ACS-ZMØØ1-9 - InVigor™ maize | BCH-LMO-SCBD-14765 | Living Modified Organism | Biosafety Clearing-House

Living Modified Organism (LMO)
Decisions on the LMO Risk Assessments  
published: 05 Jun 2006 last updated: 16 Jul 2013
Living Modified Organism identity
The image below identifies the LMO through its unique identifier, trade name and a link to this page of the BCH. Click on it to download a larger image on your computer. For help on how to use it go to the LMO quick-links page.
InVigor™ maize
The maize line MS3 was genetically engineered to exhibit male sterility, by inserting the barnase ribonuclease gene under the tapetum specific promoter TA29 which results in the destruction of the tapetum and the plant being unable to produce viable pollen.

Tolerance to glufosinate ammonium, the active ingredient in phosphinothricin-based herbicides, was conferred by introducing the bar gene encoding the enzyme phosphinothricin-N-acetyltransferase (PAT).
The term “Recipient organism” refers to an organism (either already modified or non-modified) that was subjected to genetic modification, whereas “Parental organisms” refers to those that were involved in cross breeding or cell fusion.
Corn line: H99
  • ACS-ZMØØ5-4 - InVigor™ maize
    | Bayer CropScience | Changes in physiology and/or production (Reproduction, Male sterility), Resistance to antibiotics (Ampicillin), Resistance to herbicides (Glufosinate)
Characteristics of the modification process
pVE108 and pMc5barstar
  • Electroporation
Some of these genetic elements may be present as fragments or truncated forms. Please see notes below, where applicable.
DNA insert from pVE108 vector
Vector contains the coding sequence for the barnase gene and the bialaphos resistance (bar) gene. the expression cassettes were in a sense, antisense orientation.

DNA insert from  pMc5barstar vector
Vector was co-transformed with the pVE108 vector as a helper vector containing the barstar gene which binds to and inhibits the barnase protein. This is to ensure the barstar ribonuclease does not affect the bacterial host during the development stage.
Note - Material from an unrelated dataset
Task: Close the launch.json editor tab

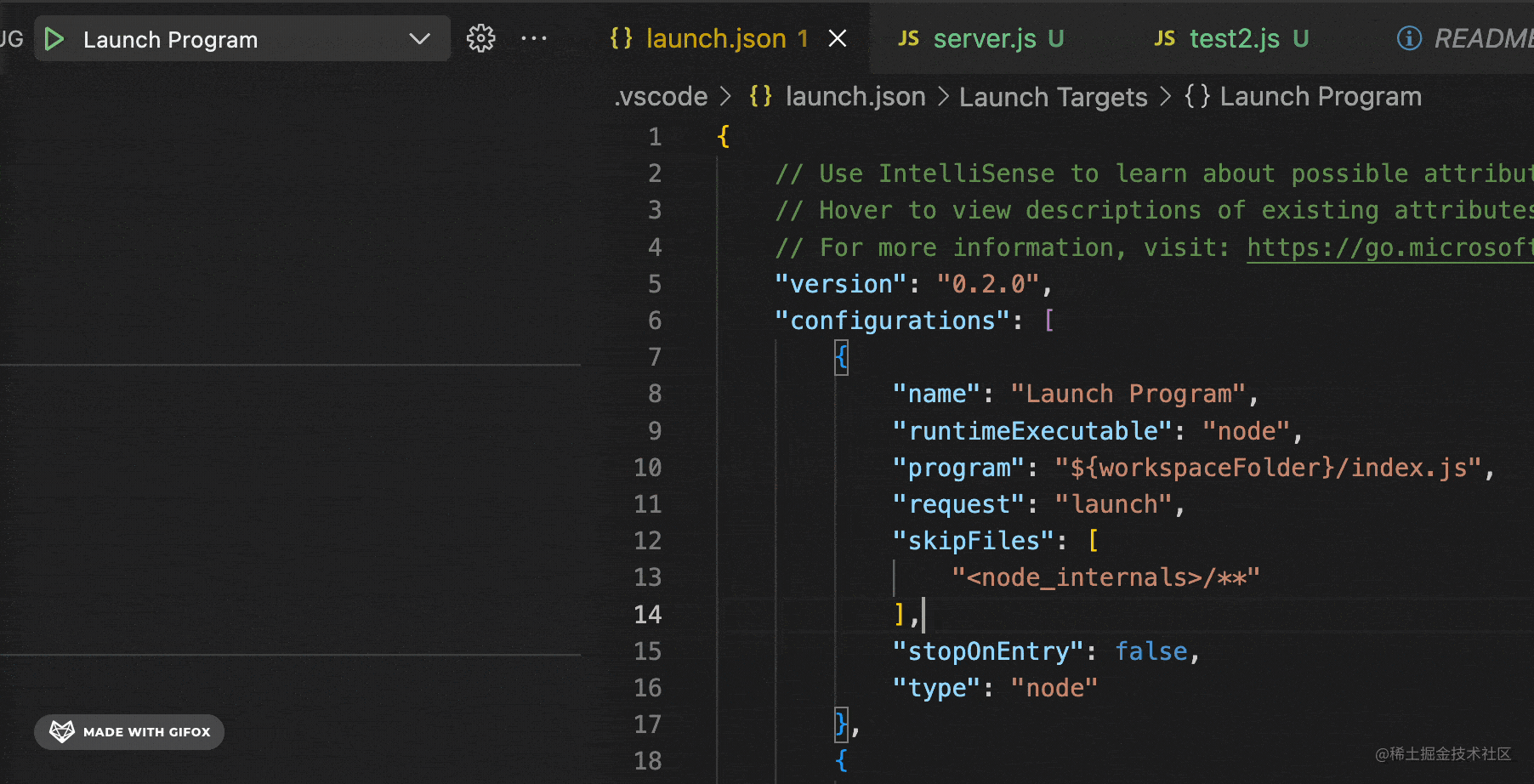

Molecular analyses of the transformed plant show that the transferred elements are integrated at one site in the corn genome and are inherited as a single locus. The inserted DNA resides on 2 adjacent fragments. One ~12 kb fragment consisting of a head-to-tail dimer of pVE108 and a ~9kb fragment consisting of one pVE108 copy and a rearranged piece of pMc5barstar. Thus the insert of the MS3 contains a part of pMc5barstar plasmid. There is no clear indication about the completeness of pVE108 copies.
LMO characteristics
  • Food
  • Feed
  • Biofuel
Detection method(s)
Additional Information
Glufosinate chemically resembles the amino acid glutamate and acts to inhibit an enzyme, called glutamine synthetase, which is involved in the synthesis of glutamine. Essentially, glufosinate acts enough like glutamate, the molecule used by glutamine synthetase to make glutamine, that it blocks the enzyme's usual activity. Glutamine synthetase is also involved in ammonia detoxification. The presence of glufosinate results in reduced glutamine levels and a parallel increase in concentrations of ammonia in plant tissues. This leads to cell membrane disruption and cessation of photosynthesis resulting in plant withering and death.
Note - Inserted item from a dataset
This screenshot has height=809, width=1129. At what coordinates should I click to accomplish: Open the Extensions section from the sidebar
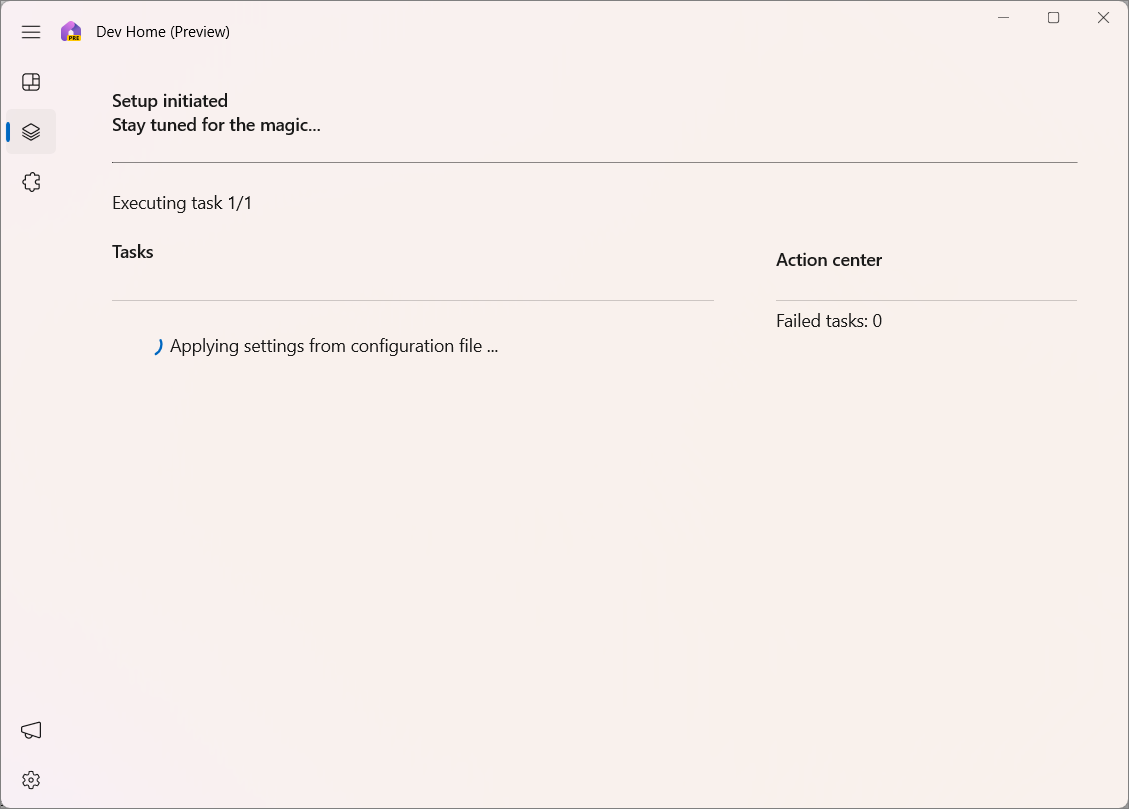[x=31, y=181]
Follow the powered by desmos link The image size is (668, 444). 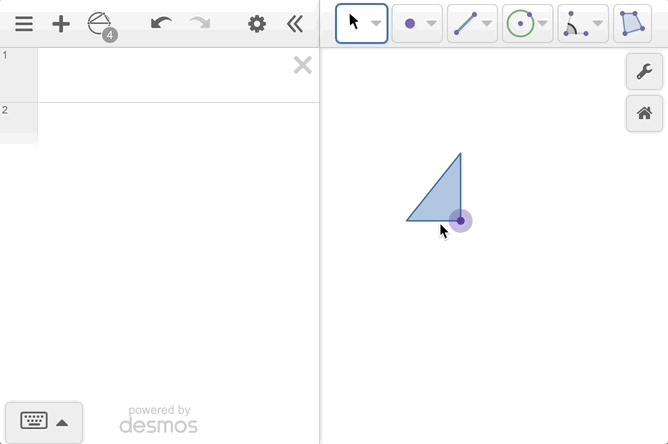158,420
Glufosinate tolerance in this maize line is the result of introducing the bar gene encoding the enzyme phosphinothricin-N-acetyltransferase (PAT) isolated from the common aerobic soil actinomycete, Streptomyces hygroscopicus. The PAT enzyme catalyzes the acetylation of phosphinothricin, detoxifying it into an inactive compound. The PAT enzyme is not known to have any toxic properties.

The male-sterile trait was introduced by inserting the barnase gene, isolated from Bacillus amyloliquefaciens, a common soil bacterium that is frequently used as a source for industrial enzymes. The barnase gene encodes for a ribonuclease enzyme (RNAse) that is expressed only in the tapetum cells of the pollen sac during anther development. The RNAse affects RNA production, disrupting normal cell functioning and arresting early anther development, thus leading to male sterility.

The introduced DNA also included the barstar gene from B. amyloliquefaciens that encodes a specific inhibitor of the barnase RNAse. The barstar gene was included to prevent the RNAse from disrupting the development of bacteria in which the introduced DNA was prepared.

Two antibiotic resistant genes were also introduced into this LMO: the beta-lactamase gene (bla) and chloramphenicol acetyl transferase (cat) genes, encoding resistance to the antibiotics ampicillin and chloramphenicol, respectively. These were included as selectable marker genes to identify bacteria transformed with recombinant plasmids. The expression of these three genes (barstar, bla, and cat) was regulated by bacterial promoters that are not active in plants.